The Effect Of Peroral Lynestrenol On Serum Lipids And Lipoproteins In Therapeutic Amenorrhea Of Mentally Retarded Women
Author(s) -
Huovinen K.,
Tikkanen M. J.,
Varonen S.,
Wilska M.L.,
Westermarck T.,
Vesterinen H.
Publication year - 1990
Publication title -
acta obstetricia et gynecologica scandinavica
Language(s) - English
Resource type - Journals
SCImago Journal Rank - 1.401
H-Index - 102
eISSN - 1600-0412
pISSN - 0001-6349
DOI - 10.3109/00016349009021036
Subject(s) - lynestrenol , medicine , phenytoin , endocrinology , estriol , amenorrhea , mestranol , apolipoprotein b , high density lipoprotein , cholesterol , population , hormone , pregnancy , psychiatry , biology , epilepsy , family planning , environmental health , research methodology , genetics
Serum concentrations of total cholesterol, high‐density lipoprotein cholesterol (HDL‐C), apolipoprotein A1 (Apo A1), apolipoprotein 6 (Apo B), and triglyceride (TG) were measured and that of low density lipoprotein cholesterol (LDL‐C) calculated in blood samples obtained from mentally handicapped women undergoing therapeutic amenorrhea (TA) induced by 5–10 mg of peroral lynestrenol, some receiving, some not receiving simultaneous anticonvulsant therapy Iphenytoin, carbamazepine or barbiturate, alone or in combination), In addition, these analyses were carried out in women receiving only anti‐convulsants and in controls (mentally handicapped women not receiving any of the above‐mentioned medications).
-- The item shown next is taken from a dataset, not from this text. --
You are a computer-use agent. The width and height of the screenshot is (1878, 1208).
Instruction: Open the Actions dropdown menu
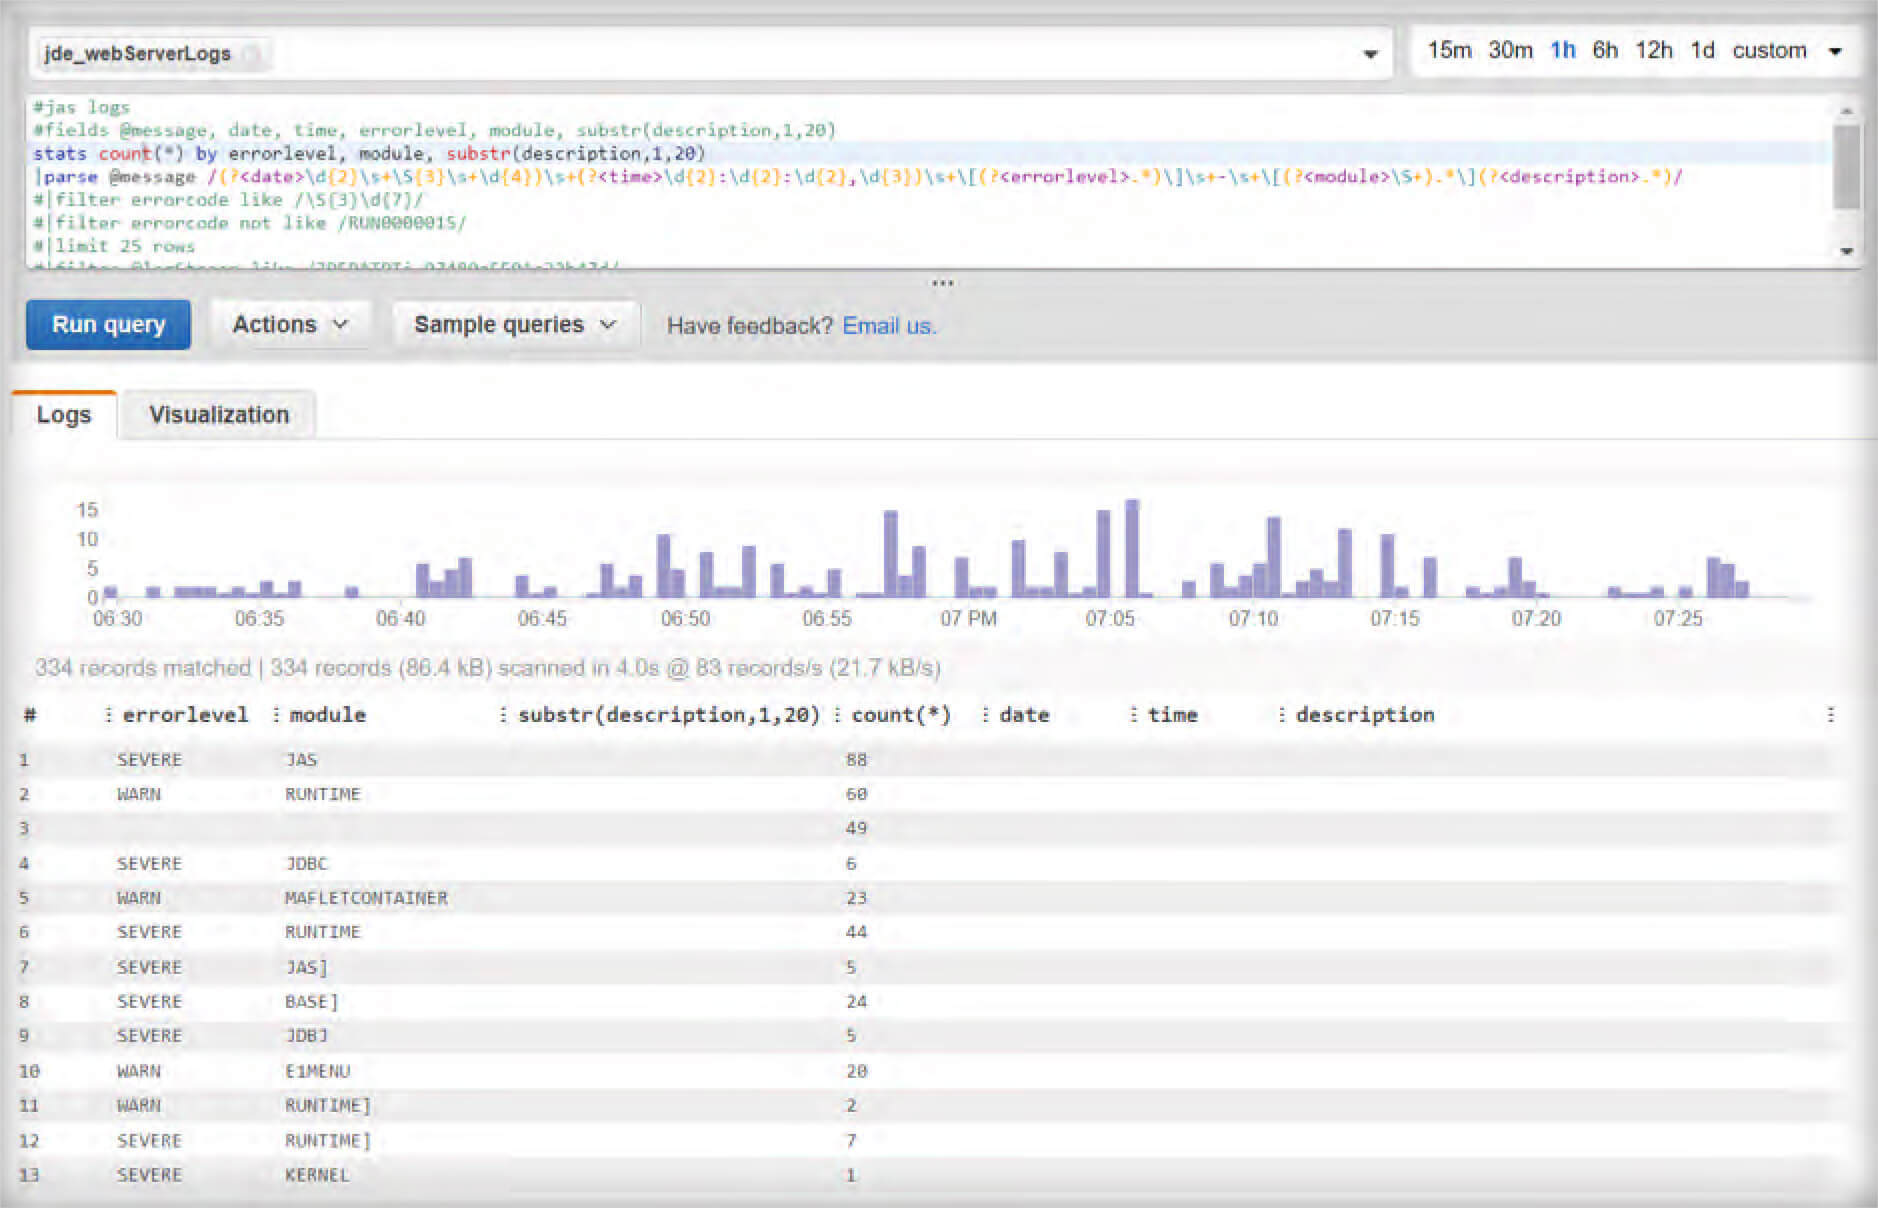290,325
Significantly lower HDL‐C, Apo A1, TG and cholesterol concentrations were measured in TA patients receiving lynestrenol only, than in those receiving anticonvulsants only, or in controls (p<0.001). With regard to HDL‐C and Apo A1, patients receiving both lynestrenol and anticonvulsants were intermediate between lynestrenol only patients and controls, but the HDL‐C/LDL‐C and Apo A1/Apo B ratios were similar to those observed in lynestrenol only patients. Addition of 8 or 12 mg of estriol succinate to the lynestrenol regimen was virtually without an effect. However, halving of the lynestrenol dose resulted in a significant increase in HDL‐C and in the HDL‐C/LDL‐C and Apo A1/Apo B ratios (p<0.001 or p<0.01), respectively. The lynestrenol dose was thus the most important determinant of lipoprotein pattern and should be kept as small as possible in order to reduce cardiovascular risk.